To cut the rectangles, I got the self-healing cutting mat, the rotary cutters like the real quilting ladies said, but nobody told me to cut only two or three pieces at a time. I figured I would save time and cut about six or nine pieces at a time.


Unfortunately my cardboard template kept getting shaved a little bit by the rotary cutter every time I cut a chunk of material so that by the time I had cut 250 blocks... well let's just say my corners no longer had right angles.


I am really a closet quilter meaning my quilts should remain in the closet unless a sever blizzard is in the forecast.

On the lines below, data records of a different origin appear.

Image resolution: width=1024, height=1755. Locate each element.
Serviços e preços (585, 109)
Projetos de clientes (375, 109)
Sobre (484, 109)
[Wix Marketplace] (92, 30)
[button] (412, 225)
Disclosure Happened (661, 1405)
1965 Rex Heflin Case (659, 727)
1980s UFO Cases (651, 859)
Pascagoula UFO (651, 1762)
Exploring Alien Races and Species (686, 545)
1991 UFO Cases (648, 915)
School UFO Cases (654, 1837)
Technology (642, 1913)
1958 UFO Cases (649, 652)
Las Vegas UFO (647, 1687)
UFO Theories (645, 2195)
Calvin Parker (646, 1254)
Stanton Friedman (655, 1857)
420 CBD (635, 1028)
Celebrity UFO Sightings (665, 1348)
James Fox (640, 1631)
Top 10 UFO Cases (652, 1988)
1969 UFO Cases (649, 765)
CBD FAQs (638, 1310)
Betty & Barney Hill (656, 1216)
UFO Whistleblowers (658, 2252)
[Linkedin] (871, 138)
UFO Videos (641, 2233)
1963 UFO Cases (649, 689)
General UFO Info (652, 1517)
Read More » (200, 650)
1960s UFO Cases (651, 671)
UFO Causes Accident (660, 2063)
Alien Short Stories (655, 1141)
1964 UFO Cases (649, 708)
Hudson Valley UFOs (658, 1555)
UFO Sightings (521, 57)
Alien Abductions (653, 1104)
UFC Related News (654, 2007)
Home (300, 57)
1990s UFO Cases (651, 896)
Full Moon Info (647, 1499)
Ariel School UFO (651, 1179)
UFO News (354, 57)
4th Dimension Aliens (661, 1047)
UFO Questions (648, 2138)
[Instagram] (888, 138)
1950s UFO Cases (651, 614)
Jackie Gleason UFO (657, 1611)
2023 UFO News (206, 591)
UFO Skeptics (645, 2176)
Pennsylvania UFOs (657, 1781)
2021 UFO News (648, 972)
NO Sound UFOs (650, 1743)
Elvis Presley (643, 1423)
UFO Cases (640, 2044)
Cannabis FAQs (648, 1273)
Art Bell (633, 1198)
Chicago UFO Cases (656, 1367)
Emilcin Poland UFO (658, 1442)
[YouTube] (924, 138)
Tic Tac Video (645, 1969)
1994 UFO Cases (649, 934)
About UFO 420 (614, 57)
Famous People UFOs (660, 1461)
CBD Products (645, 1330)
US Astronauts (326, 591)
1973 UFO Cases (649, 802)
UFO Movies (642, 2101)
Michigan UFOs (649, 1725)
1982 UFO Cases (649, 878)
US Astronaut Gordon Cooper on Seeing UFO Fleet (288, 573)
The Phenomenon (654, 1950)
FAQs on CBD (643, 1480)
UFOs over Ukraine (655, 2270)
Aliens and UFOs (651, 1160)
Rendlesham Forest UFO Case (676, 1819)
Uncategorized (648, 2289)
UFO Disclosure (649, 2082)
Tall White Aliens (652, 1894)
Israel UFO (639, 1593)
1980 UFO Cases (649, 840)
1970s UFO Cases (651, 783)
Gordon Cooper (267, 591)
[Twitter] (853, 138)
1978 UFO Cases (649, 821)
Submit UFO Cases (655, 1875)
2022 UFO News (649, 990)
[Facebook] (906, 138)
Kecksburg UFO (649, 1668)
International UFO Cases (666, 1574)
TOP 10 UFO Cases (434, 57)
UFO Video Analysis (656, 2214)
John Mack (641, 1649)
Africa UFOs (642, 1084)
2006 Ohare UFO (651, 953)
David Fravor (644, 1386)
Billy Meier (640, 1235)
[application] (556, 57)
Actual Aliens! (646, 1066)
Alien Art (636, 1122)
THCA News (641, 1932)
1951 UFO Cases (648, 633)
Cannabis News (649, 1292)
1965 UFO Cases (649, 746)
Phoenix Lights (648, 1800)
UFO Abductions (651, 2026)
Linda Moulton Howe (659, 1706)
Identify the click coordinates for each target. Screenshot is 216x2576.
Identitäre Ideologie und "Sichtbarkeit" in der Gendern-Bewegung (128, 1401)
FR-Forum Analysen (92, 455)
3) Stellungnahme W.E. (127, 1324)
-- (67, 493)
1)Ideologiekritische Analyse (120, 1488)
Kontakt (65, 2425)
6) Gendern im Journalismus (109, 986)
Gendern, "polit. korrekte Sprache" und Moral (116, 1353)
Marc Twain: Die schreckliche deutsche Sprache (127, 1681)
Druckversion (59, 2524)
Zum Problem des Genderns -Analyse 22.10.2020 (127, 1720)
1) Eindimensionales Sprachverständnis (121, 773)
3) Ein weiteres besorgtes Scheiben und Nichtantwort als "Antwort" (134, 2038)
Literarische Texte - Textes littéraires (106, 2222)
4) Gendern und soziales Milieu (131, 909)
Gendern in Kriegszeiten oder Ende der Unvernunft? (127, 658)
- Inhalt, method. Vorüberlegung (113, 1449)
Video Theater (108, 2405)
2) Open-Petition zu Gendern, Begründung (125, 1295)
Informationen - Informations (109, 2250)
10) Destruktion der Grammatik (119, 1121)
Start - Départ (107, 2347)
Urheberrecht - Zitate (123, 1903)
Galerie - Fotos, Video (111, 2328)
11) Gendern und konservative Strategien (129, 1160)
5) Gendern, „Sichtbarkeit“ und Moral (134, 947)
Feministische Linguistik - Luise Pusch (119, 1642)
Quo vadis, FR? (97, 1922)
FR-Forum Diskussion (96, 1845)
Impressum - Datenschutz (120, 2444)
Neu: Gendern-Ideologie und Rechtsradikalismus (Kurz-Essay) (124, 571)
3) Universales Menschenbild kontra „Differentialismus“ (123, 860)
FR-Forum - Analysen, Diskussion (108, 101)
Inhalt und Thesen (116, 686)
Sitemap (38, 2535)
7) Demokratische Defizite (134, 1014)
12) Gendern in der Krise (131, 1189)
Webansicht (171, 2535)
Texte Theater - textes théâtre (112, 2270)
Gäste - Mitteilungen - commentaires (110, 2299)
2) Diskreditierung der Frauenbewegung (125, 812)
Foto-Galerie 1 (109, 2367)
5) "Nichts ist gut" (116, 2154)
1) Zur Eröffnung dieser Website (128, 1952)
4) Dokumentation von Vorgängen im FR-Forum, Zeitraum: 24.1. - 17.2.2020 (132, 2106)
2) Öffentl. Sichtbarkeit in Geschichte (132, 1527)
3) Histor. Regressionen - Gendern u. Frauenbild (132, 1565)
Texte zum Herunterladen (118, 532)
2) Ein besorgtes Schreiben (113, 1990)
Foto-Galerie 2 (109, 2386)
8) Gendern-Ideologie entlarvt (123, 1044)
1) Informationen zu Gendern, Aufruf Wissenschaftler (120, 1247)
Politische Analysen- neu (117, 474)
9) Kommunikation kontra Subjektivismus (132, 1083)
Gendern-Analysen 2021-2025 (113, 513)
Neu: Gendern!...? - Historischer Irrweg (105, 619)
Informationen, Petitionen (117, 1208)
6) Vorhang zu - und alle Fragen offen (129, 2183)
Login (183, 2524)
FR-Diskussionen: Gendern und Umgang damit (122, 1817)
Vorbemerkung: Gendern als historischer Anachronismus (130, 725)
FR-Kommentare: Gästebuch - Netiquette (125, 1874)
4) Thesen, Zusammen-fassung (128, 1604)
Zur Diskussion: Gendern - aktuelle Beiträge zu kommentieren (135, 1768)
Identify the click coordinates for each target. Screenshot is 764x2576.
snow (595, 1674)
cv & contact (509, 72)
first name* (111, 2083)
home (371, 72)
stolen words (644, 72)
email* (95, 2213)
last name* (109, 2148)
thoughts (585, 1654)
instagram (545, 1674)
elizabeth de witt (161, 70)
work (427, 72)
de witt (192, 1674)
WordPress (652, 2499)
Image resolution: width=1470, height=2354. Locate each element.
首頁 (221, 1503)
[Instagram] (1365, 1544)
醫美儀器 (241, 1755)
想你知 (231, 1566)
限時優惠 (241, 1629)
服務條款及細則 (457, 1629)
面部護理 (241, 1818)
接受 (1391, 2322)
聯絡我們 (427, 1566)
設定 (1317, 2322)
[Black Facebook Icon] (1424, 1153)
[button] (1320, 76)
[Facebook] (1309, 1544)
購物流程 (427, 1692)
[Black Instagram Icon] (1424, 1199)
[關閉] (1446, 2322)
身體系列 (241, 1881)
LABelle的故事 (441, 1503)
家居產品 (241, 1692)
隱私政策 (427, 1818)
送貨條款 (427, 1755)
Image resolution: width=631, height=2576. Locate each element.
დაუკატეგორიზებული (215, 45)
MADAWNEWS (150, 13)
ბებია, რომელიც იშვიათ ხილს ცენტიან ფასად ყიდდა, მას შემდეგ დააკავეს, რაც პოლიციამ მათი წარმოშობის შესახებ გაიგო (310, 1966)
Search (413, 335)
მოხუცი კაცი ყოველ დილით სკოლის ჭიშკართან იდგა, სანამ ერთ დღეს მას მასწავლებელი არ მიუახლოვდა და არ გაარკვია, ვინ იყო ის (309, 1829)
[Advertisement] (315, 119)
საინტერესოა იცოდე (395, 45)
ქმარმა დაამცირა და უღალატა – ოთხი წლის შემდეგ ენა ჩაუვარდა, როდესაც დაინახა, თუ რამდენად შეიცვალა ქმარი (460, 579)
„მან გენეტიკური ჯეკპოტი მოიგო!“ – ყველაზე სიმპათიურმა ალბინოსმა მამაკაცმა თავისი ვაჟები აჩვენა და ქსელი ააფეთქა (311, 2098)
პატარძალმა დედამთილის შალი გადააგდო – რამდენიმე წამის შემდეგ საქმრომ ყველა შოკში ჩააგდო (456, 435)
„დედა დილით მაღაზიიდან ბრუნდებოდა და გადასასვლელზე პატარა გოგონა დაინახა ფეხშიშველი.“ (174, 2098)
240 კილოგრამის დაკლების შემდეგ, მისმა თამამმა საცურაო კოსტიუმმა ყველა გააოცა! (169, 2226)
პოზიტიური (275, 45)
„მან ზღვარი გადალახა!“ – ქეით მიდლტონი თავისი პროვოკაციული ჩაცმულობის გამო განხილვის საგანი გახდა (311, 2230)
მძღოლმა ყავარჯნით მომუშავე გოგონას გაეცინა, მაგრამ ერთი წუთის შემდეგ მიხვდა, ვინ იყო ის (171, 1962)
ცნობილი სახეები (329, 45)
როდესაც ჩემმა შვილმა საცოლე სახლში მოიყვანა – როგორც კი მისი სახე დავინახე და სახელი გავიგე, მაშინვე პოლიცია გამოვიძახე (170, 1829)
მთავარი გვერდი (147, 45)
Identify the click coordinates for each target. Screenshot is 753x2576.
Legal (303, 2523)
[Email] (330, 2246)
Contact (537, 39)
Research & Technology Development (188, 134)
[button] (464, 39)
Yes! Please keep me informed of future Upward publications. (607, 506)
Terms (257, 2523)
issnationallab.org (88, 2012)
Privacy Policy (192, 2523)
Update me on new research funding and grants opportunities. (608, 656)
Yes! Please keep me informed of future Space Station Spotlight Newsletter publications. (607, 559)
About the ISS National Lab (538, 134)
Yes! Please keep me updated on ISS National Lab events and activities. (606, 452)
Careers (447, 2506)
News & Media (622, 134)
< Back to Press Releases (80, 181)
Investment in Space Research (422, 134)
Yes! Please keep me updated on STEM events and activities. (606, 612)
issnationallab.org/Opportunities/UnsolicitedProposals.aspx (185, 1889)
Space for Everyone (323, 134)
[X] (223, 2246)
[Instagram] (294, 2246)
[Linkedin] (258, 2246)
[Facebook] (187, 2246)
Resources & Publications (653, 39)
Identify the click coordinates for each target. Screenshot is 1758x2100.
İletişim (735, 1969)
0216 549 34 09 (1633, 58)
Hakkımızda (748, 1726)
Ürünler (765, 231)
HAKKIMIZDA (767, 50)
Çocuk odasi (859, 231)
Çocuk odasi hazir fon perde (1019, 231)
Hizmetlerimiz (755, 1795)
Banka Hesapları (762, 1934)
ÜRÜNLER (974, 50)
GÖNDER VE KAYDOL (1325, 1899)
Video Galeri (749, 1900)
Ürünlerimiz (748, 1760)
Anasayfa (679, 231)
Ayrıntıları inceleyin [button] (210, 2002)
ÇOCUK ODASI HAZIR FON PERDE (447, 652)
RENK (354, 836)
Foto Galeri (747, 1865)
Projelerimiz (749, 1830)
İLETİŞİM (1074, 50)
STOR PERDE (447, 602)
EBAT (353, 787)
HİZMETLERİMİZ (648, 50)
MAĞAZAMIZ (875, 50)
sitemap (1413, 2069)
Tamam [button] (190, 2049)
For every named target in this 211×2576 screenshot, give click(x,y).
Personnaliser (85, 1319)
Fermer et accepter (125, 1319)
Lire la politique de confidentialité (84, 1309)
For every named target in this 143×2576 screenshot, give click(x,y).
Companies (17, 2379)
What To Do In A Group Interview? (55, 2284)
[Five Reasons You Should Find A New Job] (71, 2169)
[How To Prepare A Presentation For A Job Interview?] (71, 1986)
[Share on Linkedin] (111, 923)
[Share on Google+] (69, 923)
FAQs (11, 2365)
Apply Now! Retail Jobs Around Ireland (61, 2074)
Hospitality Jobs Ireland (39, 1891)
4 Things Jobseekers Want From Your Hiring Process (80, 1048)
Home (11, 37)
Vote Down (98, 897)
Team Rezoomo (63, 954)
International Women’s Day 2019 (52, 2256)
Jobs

I learned a long time ago to use a printed fabric for the bottom of my quilts to hide my stitches. This time I used fabric covered in stars. The neat thing is when the eight-year-old was playing under my makeshift quilting frame he said "Hey, Mama when I'm sleeping at night, now I'll be sleeping under the stars."

So my quilt will never be entered in a quilting show with members of the Quilters Guild and it will never win a blue ribbon, but maybe one day a grown man will say to his little boy "Want to sleep under the stars?"



Friday, April 4, 2014

BLOG TOUR


Touring with my Blog...virtually, that is!
By Jody Worsham
All rights reserved for Unlimited Writing Engagements

I was invited by Libby Hall  www.subourbonmom.wordpress.com to join “My Writing Process Blog Tour and I am so glad.  I think because it affirms that at least one person reads my blog besides my mother.
THE BIG QUESTIONS!

As part of the invitation, I have to answer these four questions.

# 1  What am I working on?  Right now, I’m trying to figure out this blog tour rolling thing.  I have been working on laundry for the past three days and at some point I have to grocery shop and remember to pick up my children.  Writing wise, Wanda Argersinger and I have a book coming out as soon as we settle on the cover.  We have the title “Kin We Are Not Related To” but the cover is the hold up.

# 2  How does my work differ from others of its genre?  Well, I am the Medicare Mom.  My husband and I adopted six children, then, in our early sixties, we adopted our one day old grandson and our three year old granddaughter.  It’s senior parenting with us being the seniors and the parents.  There are two million plus grandparents raising their grandchildren.  Raising children has many universal topics and challenges.  Rearing children as seniors has its own humorous twists and turns.

# 3  Why do I write what I do?  Instead of keeping a baby book on the children, I started writing essays about them and what it is like to be a parented by a senior.  Writing humor for me was cheaper than therapy, didn’t leave a hangover, and didn’t require a prescription.   It will be their inheritance  .  They can submit them to  “Ripley’s Believe It or Not”, “As the World Flops”, or give them to their therapists.

# 4  How does my writing process work?  I wake up.  Stuff happens.  I write it down.  If I am stuck for a topic, I just try to cook something.  That is always good for a couple of blogs including but not limited to: a trip to the ER, smoke alarm tests, and/or supper at McDonald’s. The book “Kin We Are Not Related To” evolved through a series of e-mails between Wanda Argersinger and myself.  With us feeding off each other’s humor style, and topics, MayBelle, Mable, Aunt Clovis and a whole family of relatives evolved and took on a life of their own.  The book will be out soon.  If you recognize any of your relatives in the book, then you are probably kin to MayBelle and Mable.
 

JOINING THE BLOG TOUR

Molly Dugger Brennan is joining the tour.  Molly is a Southern humorist who lives in the Shenandoah Valley with her patient husband and four monster dogs.  She is devoted to the Holy Trinity of Southern life:  a porch, a pie, and a pack of dogs.  Read her essays at www.mollyduggerbrennan.com
I am supposed to have two more but most of my humor blogger friends are headed for the Erma Bombeck Writer's Conference.  It's that or else I am alone out there in cyber space somewhere.